SELECTED TEXT:
--- --- ---

Snowflake supports the following actions:

  • Securely access data files located in cloud storage.

  • Share file access URLs with collaborators and partners.

  • Load file access URLs and other file metadata into Snowflake tables.

  • Process unstructured data.

  • Load unstructured data with Document AI (Preview)

This topic introduces key concepts and provides instructions for accessing, sharing, and processing unstructured data files.

Cloud Storage service support¶

Both external (external cloud storage) and internal (i.e. Snowflake) stages support unstructured data.

External stages:

Store files in external cloud storage: Amazon S3, Google Cloud Storage, or one of the supported Microsoft Azure cloud storage services:

  • Blob storage

  • Data Lake Storage Gen2

  • General-purpose v1

  • General-purpose v2

Types of URLs available to access files¶

The following types of URLs are available to access files in cloud storage:

Scoped URL:

Encoded URL that permits temporary access to a staged file without granting privileges to the stage.

The URL expires when the persisted query result period ends (i.e. the results cache expires), which is currently 24 hours.

File URL:

URL that identifies the database, schema, stage, and file path to a set of files. A role that has sufficient privileges on the stage can access the files.

Pre-signed URL:

Simple HTTPS URL used to access a file via a web browser. A file is temporarily accessible to users via this URL using a pre-signed access token. The expiration time for the access token is configurable.

The following table describes key characteristics of these URL types:

Scoped URL

File URL

Pre-signed URL

Use cases

Recommended for file administrators to give scoped access to data files to specific roles in the same account. Provide access to the files with a view that retrieves scoped URLs. Only roles that have privileges on the view can access the files. Snowflake records information in the query history about who uses a scoped URL to access a file, and when. Ideal for use in custom applications, for providing unstructured data to other accounts through a share, or for downloading and analysis of unstructured data in Snowsight.

Permanent URL to a file on a stage. To download or access a file, users send the file URL in a GET request to the REST API endpoint along with the authorization token. Ideal for custom applications that require access to unstructured data files.

Used to download or access files without authenticating into Snowflake or passing an authorization token. Pre-signed URLs are open; any user or application can directly access or download the files. Ideal for business intelligence applications or reporting tools that need to display the unstructured file contents.

--- --- ---

DATA ROWS:
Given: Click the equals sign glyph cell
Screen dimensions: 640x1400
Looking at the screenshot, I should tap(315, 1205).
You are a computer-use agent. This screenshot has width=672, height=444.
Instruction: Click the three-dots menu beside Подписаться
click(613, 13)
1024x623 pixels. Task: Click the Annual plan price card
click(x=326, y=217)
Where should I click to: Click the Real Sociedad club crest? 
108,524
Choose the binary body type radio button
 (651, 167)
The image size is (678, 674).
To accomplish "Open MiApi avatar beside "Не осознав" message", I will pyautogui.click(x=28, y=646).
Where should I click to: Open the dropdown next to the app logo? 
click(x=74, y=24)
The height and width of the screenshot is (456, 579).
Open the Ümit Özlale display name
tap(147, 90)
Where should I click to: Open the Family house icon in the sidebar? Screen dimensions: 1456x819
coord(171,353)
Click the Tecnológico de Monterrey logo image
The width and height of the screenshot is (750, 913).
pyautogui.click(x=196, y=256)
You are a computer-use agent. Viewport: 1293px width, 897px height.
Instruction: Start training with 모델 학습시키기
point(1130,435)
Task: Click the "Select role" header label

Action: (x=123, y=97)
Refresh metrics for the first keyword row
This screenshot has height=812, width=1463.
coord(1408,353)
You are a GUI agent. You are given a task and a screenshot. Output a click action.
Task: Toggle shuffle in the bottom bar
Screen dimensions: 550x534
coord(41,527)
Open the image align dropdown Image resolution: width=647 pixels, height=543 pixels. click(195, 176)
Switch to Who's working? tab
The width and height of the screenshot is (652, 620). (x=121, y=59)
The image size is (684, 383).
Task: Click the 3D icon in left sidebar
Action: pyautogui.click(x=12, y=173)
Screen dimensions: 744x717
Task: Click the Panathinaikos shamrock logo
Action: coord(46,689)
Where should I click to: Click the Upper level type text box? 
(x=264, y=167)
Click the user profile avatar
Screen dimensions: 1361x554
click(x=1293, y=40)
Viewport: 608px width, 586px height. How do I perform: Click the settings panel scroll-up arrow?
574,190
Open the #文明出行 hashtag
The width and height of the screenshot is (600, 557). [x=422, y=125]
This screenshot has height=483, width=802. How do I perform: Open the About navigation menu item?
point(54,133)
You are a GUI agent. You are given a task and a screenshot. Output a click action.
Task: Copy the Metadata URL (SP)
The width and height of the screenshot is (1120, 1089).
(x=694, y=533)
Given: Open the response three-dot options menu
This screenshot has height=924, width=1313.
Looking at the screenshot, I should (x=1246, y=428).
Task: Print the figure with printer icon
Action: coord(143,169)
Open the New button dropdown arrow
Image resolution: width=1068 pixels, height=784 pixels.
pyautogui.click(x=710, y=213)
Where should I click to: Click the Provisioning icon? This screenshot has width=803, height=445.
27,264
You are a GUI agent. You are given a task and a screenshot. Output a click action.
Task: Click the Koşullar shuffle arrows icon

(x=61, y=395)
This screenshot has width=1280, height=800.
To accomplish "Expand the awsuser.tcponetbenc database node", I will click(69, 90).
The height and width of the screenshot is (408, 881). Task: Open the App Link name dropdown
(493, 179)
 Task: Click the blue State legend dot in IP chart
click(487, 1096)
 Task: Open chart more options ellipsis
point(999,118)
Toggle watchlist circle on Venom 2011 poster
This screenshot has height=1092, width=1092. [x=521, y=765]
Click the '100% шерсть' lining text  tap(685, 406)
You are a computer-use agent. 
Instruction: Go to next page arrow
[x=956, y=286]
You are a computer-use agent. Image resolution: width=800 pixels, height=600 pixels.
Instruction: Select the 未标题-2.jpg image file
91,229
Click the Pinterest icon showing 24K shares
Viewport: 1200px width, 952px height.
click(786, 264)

--- --- ---

SET PROBLEM 1: Reproduce the Snowflake documentation excerpt from "Permanent URL to" up to and including "unstructured file contents.", replacing "authorization token" with "access credential".
SET PROBLEM 2: According to the Snowflake documentation excerpt, how long is the persisted query result period after which a scoped URL expires?
SET PROBLEM 3: Continue the Snowflake documentation excerpt from the point at which it ends.

TASK RESPONSE 1:
Permanent URL to a file on a stage. To download or access a file, users send the file URL in a GET request to the REST API endpoint along with the access credential. Ideal for custom applications that require access to unstructured data files.

Used to download or access files without authenticating into Snowflake or passing an access credential. Pre-signed URLs are open; any user or application can directly access or download the files. Ideal for business intelligence applications or reporting tools that need to display the unstructured file contents.

TASK RESPONSE 2: It is currently 24 hours.

TASK RESPONSE 3:
How to generate

Query the BUILD_SCOPED_FILE_URL function.

Either Query the directory table for the stage that references the staged files or call the BUILD_STAGE_FILE_URL function.

Query the GET_PRESIGNED_URL function.

Usage

The following options are available:

  • In Snowsight, click on a scoped URL in the query results table. Snowsight retrieves the file only for the user who generated the scoped URL.

  • Send a scoped URL in a GET request to the file support REST API endpoint. For information, see REST API for unstructured data support.

The following options are available:

  • In Snowsight, click on a file URL in the query results table. Snowsight retrieves the file only if the active role has sufficient privileges.

  • Send a file URL in a GET request to the file support REST API endpoint. For information, see REST API for unstructured data support.

The following options are available:

  • In Snowsight, click on a pre-signed URL in the query results table.

  • Navigate to the pre-signed URL directly in a web browser.

Snowflake Secure Data Sharing

Unstructured data files can be accessed by data consumers via column values of this type in secure views shared by data providers.

Unstructured data files cannot be accessed by data consumers via column values of this type in secure views shared by data providers.

Unstructured data files can be accessed by data consumers via column values of this type in secure views shared by data providers.

Authorization

Only the user who generates a scoped URL can use the URL to access the referenced file.

Role specified in the GET REST API call must have sufficient privileges on the stage: USAGE (external stage) or READ (internal stage).

Any person who has the pre-signed URL can access the referenced file for the life of the token.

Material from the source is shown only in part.